(Collected data entries)
══════
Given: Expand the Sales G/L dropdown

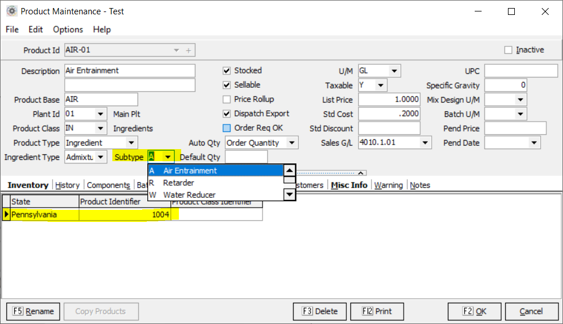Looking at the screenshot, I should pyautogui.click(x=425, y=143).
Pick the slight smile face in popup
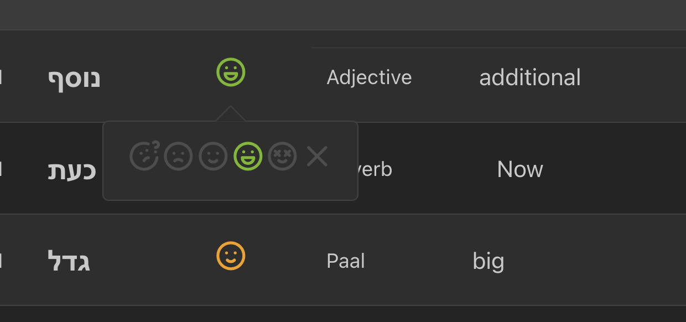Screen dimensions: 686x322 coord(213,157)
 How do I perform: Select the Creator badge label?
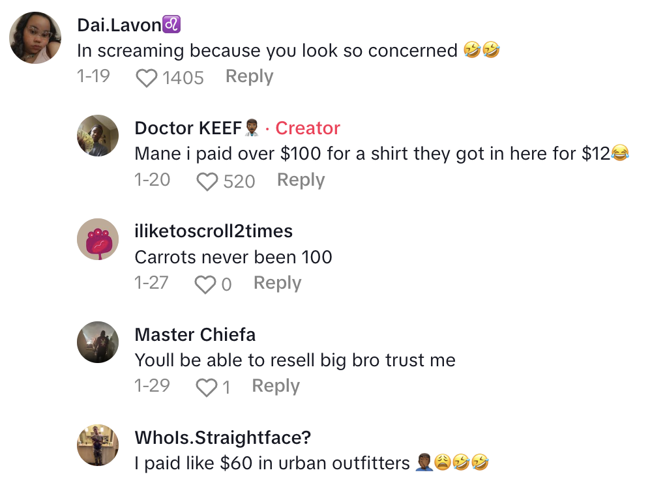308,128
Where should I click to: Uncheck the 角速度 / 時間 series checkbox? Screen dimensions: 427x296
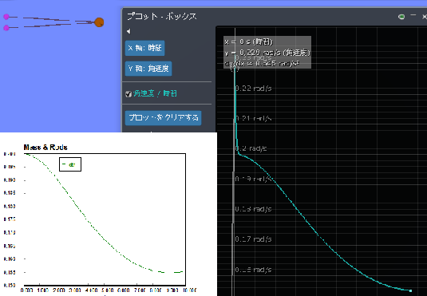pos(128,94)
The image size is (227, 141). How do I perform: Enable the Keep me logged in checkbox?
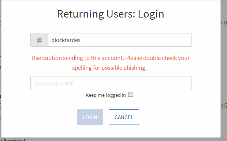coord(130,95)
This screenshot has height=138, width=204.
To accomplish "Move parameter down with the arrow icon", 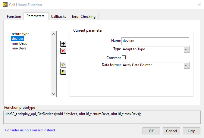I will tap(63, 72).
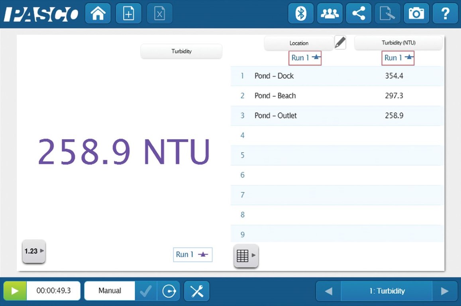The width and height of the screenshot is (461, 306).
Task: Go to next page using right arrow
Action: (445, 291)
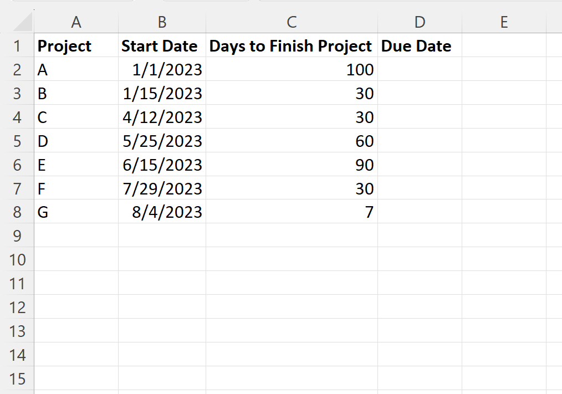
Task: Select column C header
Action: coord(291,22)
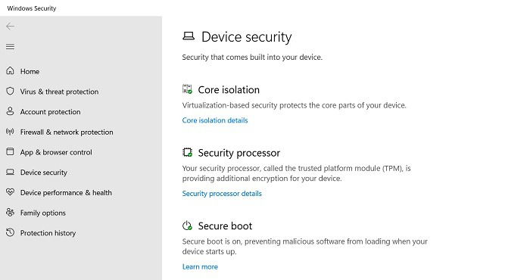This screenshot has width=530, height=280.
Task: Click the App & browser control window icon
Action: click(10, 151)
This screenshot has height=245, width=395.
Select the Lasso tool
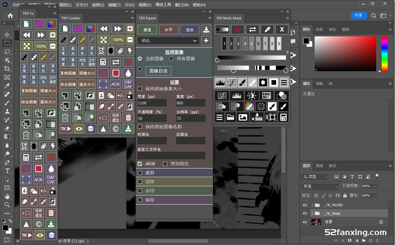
══════
## WHAT IS REQUIRED
Please transcribe exactly the lines from the one that contains "This screenshot has height=245, width=395." through the closing line of the entries, with no pictures.

## RESULT OF THIS EXERCISE
This screenshot has height=245, width=395.
Select the Lasso tool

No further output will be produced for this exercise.